**PAGE**
/---

Somewhere along the side of the road on my faith journey, I started identifying myself as a black sheep. What is a black sheep you might ask?
They are usually regarded as a disgrace or troublemaker in what is a fairly homogenous culture. Why would I think such things about myself? For starters, I could never decide if I wanted to be a moral upstanding person or a let loose, follow my inhibitions, hedonistic lush. So I decided to be a little of both. Whenever I found myself among one group or the other, I would just hide the opposing side of me.
I got pregnant at 19 'out of wedlock', which in one of my cultural subsets, was a big no no. Thank goodness no one excommunicated me from church, they actually threw me a baby shower. Surprise! The side looks and whispers, that I thought were all about what a disgrace I was were only in my mind. The shame I felt was just a more pronounced version of a previous lie my subconscious had on repeat. I know that now, but I didn't then. Even if someone did disapprove, and surely they did, they at least had the manners to keep it well hidden. Thanks for that, whoever you are.

\---

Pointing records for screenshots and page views
/---

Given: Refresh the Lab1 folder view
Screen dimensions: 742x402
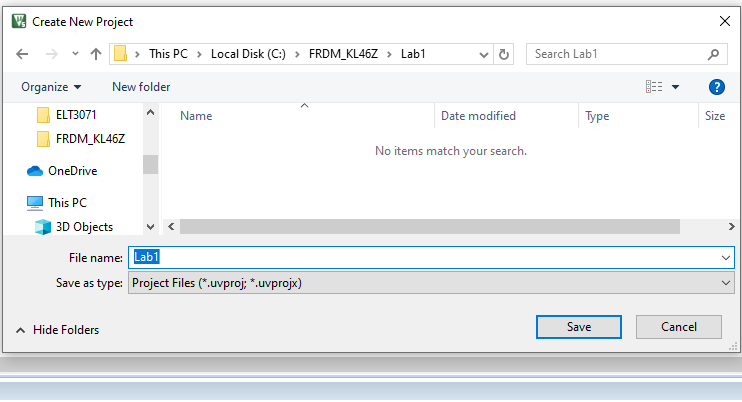Looking at the screenshot, I should pos(504,54).
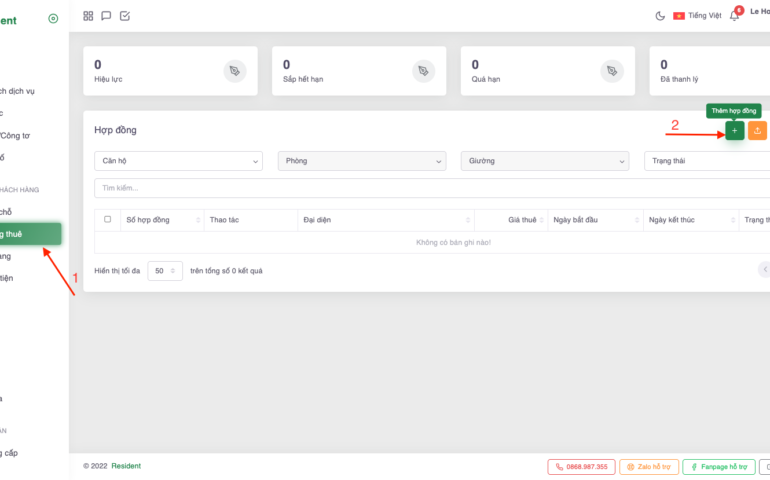Tick the select-all checkbox in table header
This screenshot has width=770, height=480.
[x=108, y=219]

\---

**EXERCISE TASKS**
a – Can you rewrite the listing with "folder" renamed to "directory" and everything else left unchanged, omitting the pictures?
b – What comes next in the essay about feeling like a black sheep on a faith journey? Continue it from its final sentence.
The essay and the listing have nothing to do with each other.

**PER-TASK ANSWERS**
a –
Given: Refresh the Lab1 directory view
Screen dimensions: 742x402
Looking at the screenshot, I should pos(504,54).
Tick the select-all checkbox in table header
This screenshot has width=770, height=480.
[x=108, y=219]

b –
So where did I come up with this idea? Where did all the shame originate? I can't say for sure. We pick up on bits and pieces through out our life and it's hard to pinpoint the exact things that shape our beliefs. I would say there was an overall tone of disapproval I felt from the image of God I had come to know. It was a no gray area, red and angry faced God. I was a sensitive child, afraid to rock the boat but also more afraid to ignore the questions I had about life. I am what you get when you mix hippies and conservative fundamentalism.
How ironic though is it, that this event, this 'crisis pregnancy' is also one of the most defining times in my life where I actually felt like I experienced God? I actually experienced grace. Not only from (most of) the people around me but an internal sense that everything was going to work out. My idea of this fire and brimstone, hyper moralistic, archaic God was fading and a softer, less easily defined God slipped in ever so slowly.
This softer God I was learning didn't have harsh lines drawn around him, he was much more mysterious and abstract, unexpected even. The more I learned about this God and transferred it to what I knew of Jesus, I saw a different side to the stories about him too. Some would call him subversive, a black sheep himself. I think he got on people's nerves, made them roll their eyes, question themselves (no one really likes that). They couldn't control him, couldn't categorize him. He certainly didn't follow the script my childhood experiences had wrote for him, he was much edgier and somehow nicer. He actually liked me, he was okay with me even when I wasn't okay with myself.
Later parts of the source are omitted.